Het oeuvre dat hij naliet, bestaat o.m. uit vier Symfonieën, twee operas (Thijl en Frau Helga von Stavern), enige kamermuziek zoals een Nonet en een onvoltooid Strijkkwartet en als koorwerk Eine Lebensmesse (Stenz, CPO 777.924-2).
Uit die opnamen blijkt hoezeer de Nederlandse muziekindustrie goede, serieuze vaderlandse muziek verwaarloost en aan niet zo voor de hand liggende buitenlandse label overlaat. Laten we  daar vooral dankbaar voor zijn. Ook voor het initiatief van David Porcelijn.
Eerder zijn de Symfonieën nr. 1 en 2 (CPO  777.349-2) en het Pianoconcert plus de Variaties over een St. Nikolaasliedje (CPO 777.934-2) besproken. Symfonie nr. 3 is een uitgebreid, heel episch werk in vijf delen en aan beetje ambigu met deels elegische, gedesillusioneerde momenten en anderzijds gepassioneerde. In de mooie bijdragen van Aile Asszonyi aan de delen nummer drie en vijf wordt weinig gedaan om de muziek wat op te vrolijken. in deel vier klinkt iets door van Strauss’ Don Juan. In hoeverre de titel Erhebung (verheffing) wordt waargemaakt?
De Symfonie nr. 4 telt vier delen en heeft door de inbreng van een zangers al gauw iets van Mahler, terwijl van Gilde verder onbewust liever bij Brahms aansloot. Het is een over het geheel charmant werk met verborgen, krachtige dieptes. Vooral de veelkleurigheid valt op. Het vierde deel begint uitgelaten in het koper, maar is met dertien minuten haast te lang uitgevallen.
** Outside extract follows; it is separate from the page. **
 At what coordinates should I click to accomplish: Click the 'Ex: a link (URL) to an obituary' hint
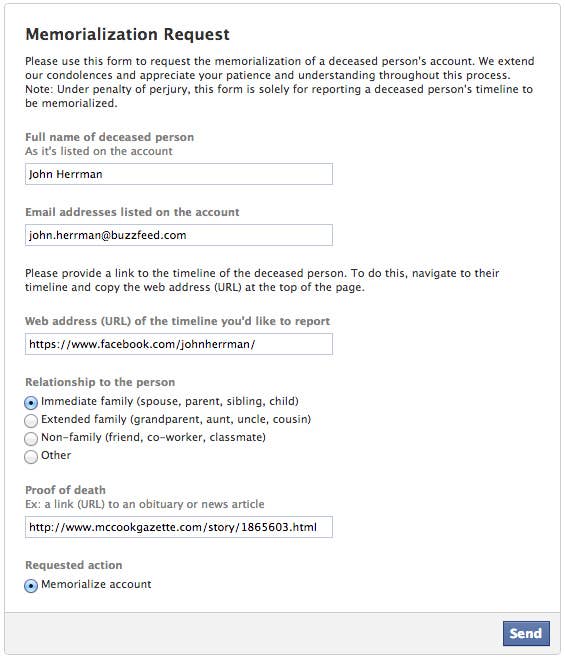tap(145, 504)
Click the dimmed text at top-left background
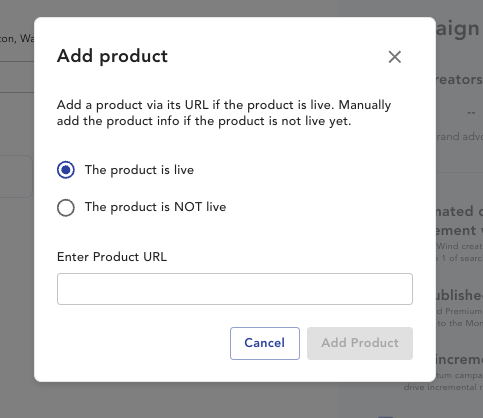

De tragische Treurmuziek bij den dood van Uilenspiegel is ontleend aan de opera Thijl en werd tijdens een herdenkingsconcert nog ooit door het Concertgebouworkest gespeeld onder Haitink (Sound BSO 417).
De Concertouverture die eigenlijk aan het begin had moeten komen, is een goede aanvulling.